CSI Research Fellow Presents Advances in Cancer Research at AACR Annual Meeting 2019
Darren Tan, a recent graduate from the CSI Ph.D. Graduate Scholarship program who was under the mentorship of Prof. Toshio Suda, was given the honor to present his work on the impact of PRMT5 inhibition on blood stem cells at this year’s American Association for Cancer Research (AACR) Annual Meeting. Darren’s attendance at the 2019 AACR Annual Meeting was supported by the AACR Travel award, which he was awarded for his meritorious abstract at the Frontiers in Cancer Science Conference 2018.
This year’s AACR Annual Meeting was held at the Georgia World Congress Center in Atlanta, USA from 29 March to 3 April 2019. The meeting brought together 21,000 attendees — cancer researchers, physician-scientists, industry scientists, prevention researchers, epidemiologist, patient advocates and other stakeholders— and featured the latest discoveries across all areas of cancer research from the top minds in institutions around the world.
At the meeting’s oral session on “Novel Approaches to Understand Cancer Stem Cells”, Darren presented his recently-published findings (Tan et al., Cell Rep. 2019 Feb 26; 26(9):2316-2328.e6) about how PRMT5 functions to modulate splicing for genome integrity and preserve proteostasis. Importantly, Darren’s well-received presentation highlighted potential therapeutic implications with the use of PRMT5 inhibitors; which are currently being developed for treatment of various solid tumors and blood cancers.

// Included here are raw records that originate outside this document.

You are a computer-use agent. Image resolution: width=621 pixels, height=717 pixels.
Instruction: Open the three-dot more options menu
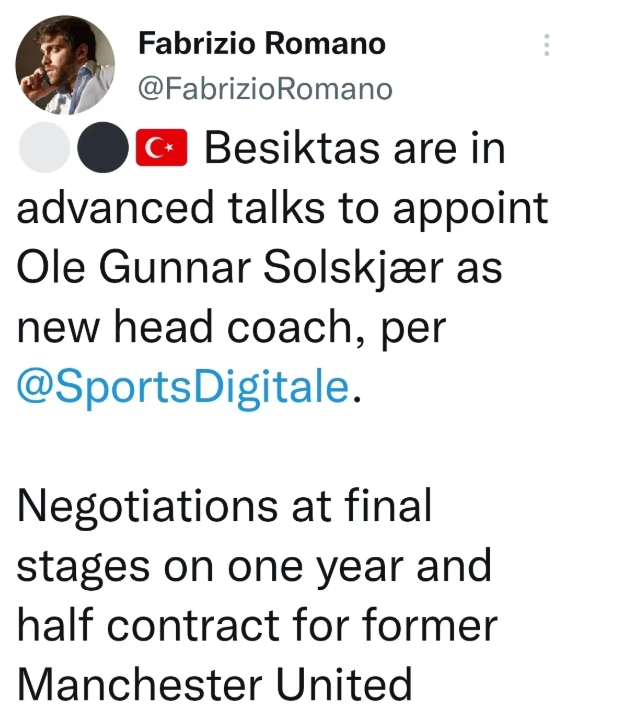point(546,45)
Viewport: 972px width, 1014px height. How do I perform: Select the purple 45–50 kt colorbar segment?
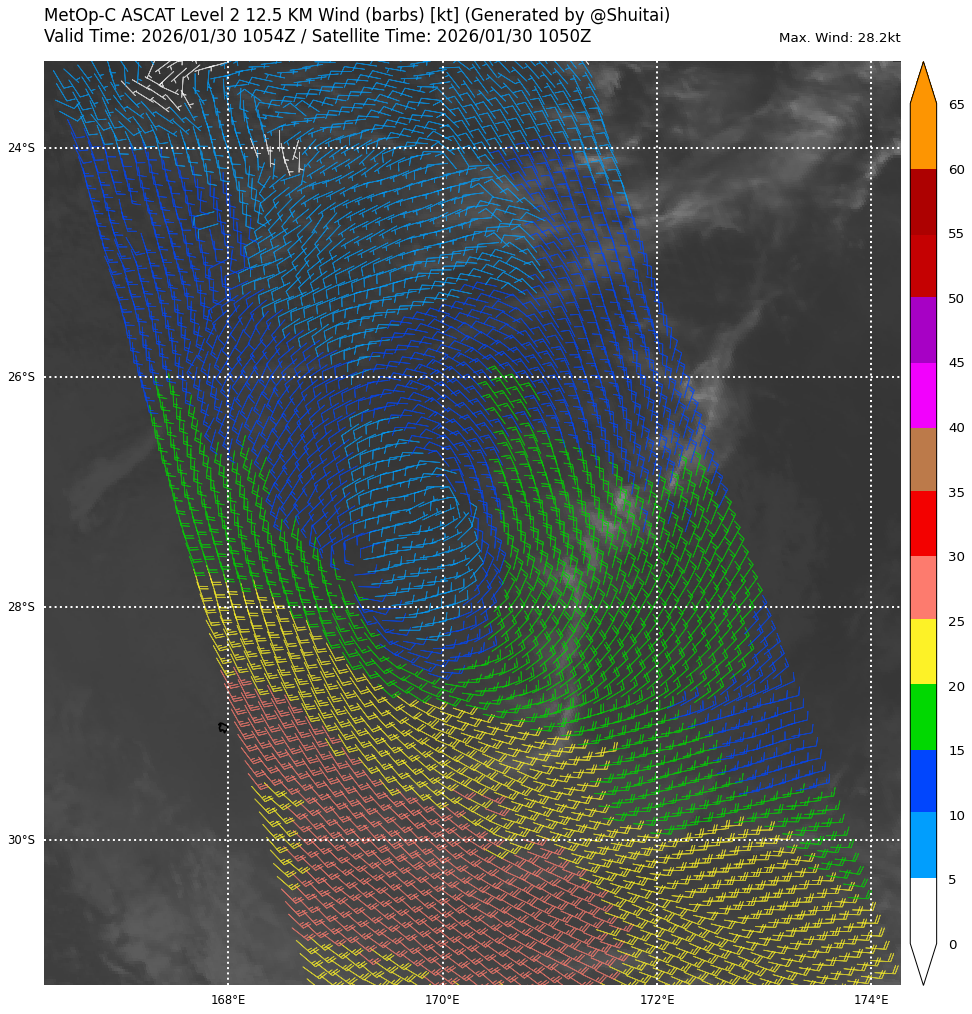[923, 330]
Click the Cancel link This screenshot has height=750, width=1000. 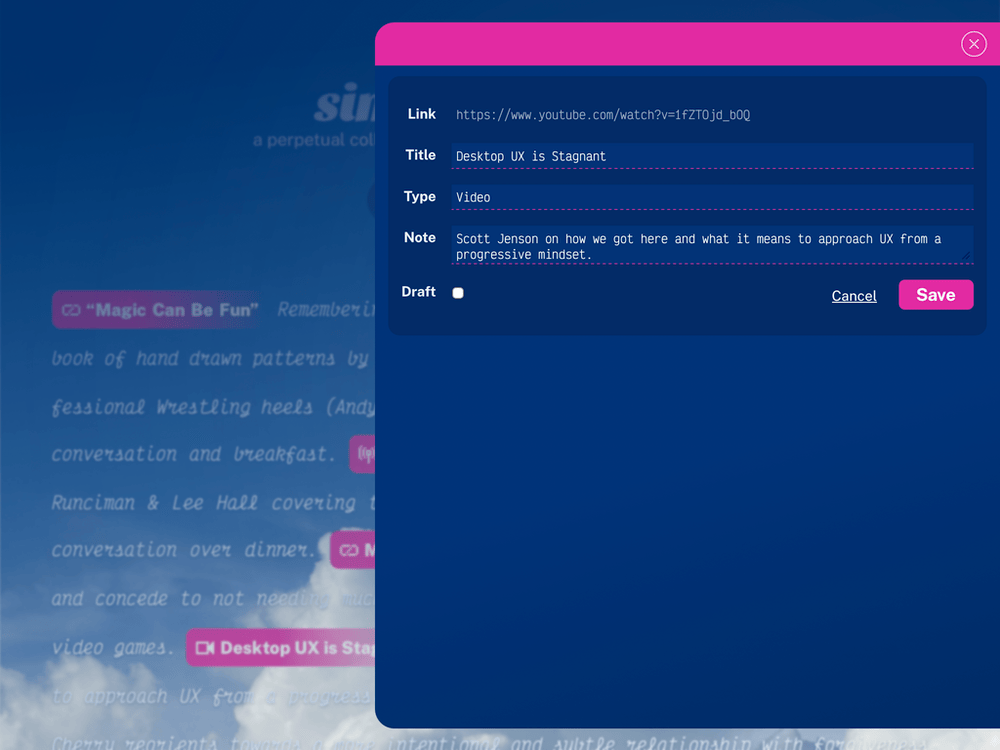(x=854, y=295)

During the meeting, Darren acquired updates on recent breakthrough cancer therapies, as well as advances in immunotherapy, personalized medicine and global efforts to tackle cancer; which featured the plenary talk by CSI faculty Prof. Teh Bin Tean on the genomics and epigenomics of cholangiocarcinoma. In addition, Darren also had the opportunity to engage and exchange ideas with fellow cancer researchers and experts in the field. Overall, the 2019 AACR annual meeting was a highly enriching and stimulating experience for Darren, and provided an exciting glimpse into the future of cancer treatment.